■ TASK PROMPT:
Set down a word-for-word copy of the data below, limited to the lines from the first through the line with "отдыха (127, 76)".

===============

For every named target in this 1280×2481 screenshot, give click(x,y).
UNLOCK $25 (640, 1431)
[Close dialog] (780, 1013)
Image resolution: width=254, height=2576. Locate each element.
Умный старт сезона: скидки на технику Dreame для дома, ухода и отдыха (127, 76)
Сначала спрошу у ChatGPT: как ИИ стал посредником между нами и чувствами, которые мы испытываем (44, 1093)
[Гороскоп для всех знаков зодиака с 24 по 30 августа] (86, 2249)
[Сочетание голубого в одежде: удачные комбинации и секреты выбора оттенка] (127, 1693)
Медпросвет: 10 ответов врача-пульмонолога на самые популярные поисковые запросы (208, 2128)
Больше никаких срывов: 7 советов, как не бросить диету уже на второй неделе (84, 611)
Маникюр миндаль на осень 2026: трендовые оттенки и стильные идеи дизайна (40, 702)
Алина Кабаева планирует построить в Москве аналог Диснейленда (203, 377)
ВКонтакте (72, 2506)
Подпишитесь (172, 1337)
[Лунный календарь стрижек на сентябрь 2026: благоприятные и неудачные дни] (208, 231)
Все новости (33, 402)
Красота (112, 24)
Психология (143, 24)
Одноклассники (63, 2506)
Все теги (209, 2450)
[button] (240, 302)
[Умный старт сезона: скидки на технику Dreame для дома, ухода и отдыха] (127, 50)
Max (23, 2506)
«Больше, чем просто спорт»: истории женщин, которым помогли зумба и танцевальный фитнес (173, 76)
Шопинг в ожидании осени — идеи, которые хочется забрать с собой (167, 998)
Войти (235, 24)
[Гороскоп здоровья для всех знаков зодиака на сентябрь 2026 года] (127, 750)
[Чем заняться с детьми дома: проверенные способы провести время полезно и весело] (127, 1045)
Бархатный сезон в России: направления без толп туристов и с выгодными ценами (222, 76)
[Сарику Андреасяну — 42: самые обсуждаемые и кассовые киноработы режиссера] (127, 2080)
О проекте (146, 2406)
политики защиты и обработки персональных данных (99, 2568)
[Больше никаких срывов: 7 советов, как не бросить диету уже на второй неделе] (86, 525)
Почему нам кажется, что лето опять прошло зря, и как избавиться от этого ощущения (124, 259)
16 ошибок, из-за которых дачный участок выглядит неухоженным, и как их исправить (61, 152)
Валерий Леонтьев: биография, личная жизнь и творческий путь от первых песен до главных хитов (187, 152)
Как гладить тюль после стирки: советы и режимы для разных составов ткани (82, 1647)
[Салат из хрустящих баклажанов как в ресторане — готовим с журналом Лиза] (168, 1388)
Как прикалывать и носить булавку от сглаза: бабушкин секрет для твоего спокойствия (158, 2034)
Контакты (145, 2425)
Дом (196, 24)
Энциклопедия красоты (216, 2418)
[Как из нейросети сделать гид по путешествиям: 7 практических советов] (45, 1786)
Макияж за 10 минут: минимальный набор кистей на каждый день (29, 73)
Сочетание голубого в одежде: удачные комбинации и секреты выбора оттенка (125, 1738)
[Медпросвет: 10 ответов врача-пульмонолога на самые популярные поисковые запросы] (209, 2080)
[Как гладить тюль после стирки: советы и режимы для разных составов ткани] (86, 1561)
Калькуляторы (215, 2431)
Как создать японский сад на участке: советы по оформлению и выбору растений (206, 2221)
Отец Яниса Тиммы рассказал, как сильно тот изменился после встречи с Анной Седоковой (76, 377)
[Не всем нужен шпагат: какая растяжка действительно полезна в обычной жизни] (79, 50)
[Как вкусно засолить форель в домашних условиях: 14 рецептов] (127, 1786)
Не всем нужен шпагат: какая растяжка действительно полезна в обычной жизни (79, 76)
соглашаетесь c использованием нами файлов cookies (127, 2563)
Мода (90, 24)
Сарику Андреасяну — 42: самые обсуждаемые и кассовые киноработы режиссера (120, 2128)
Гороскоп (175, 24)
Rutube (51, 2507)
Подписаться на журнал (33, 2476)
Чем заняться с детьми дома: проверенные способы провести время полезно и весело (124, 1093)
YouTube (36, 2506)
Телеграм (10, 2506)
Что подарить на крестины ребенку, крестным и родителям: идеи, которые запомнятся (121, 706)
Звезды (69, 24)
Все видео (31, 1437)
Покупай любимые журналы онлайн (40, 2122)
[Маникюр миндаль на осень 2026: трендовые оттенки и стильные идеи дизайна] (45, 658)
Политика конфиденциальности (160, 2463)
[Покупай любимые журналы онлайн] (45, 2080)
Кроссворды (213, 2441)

===============

■ RESULT:
For every named target in this 1280×2481 screenshot, give click(x,y).
UNLOCK $25 (640, 1431)
[Close dialog] (780, 1013)
Image resolution: width=254, height=2576. Locate each element.
Умный старт сезона: скидки на технику Dreame для дома, ухода и отдыха (127, 76)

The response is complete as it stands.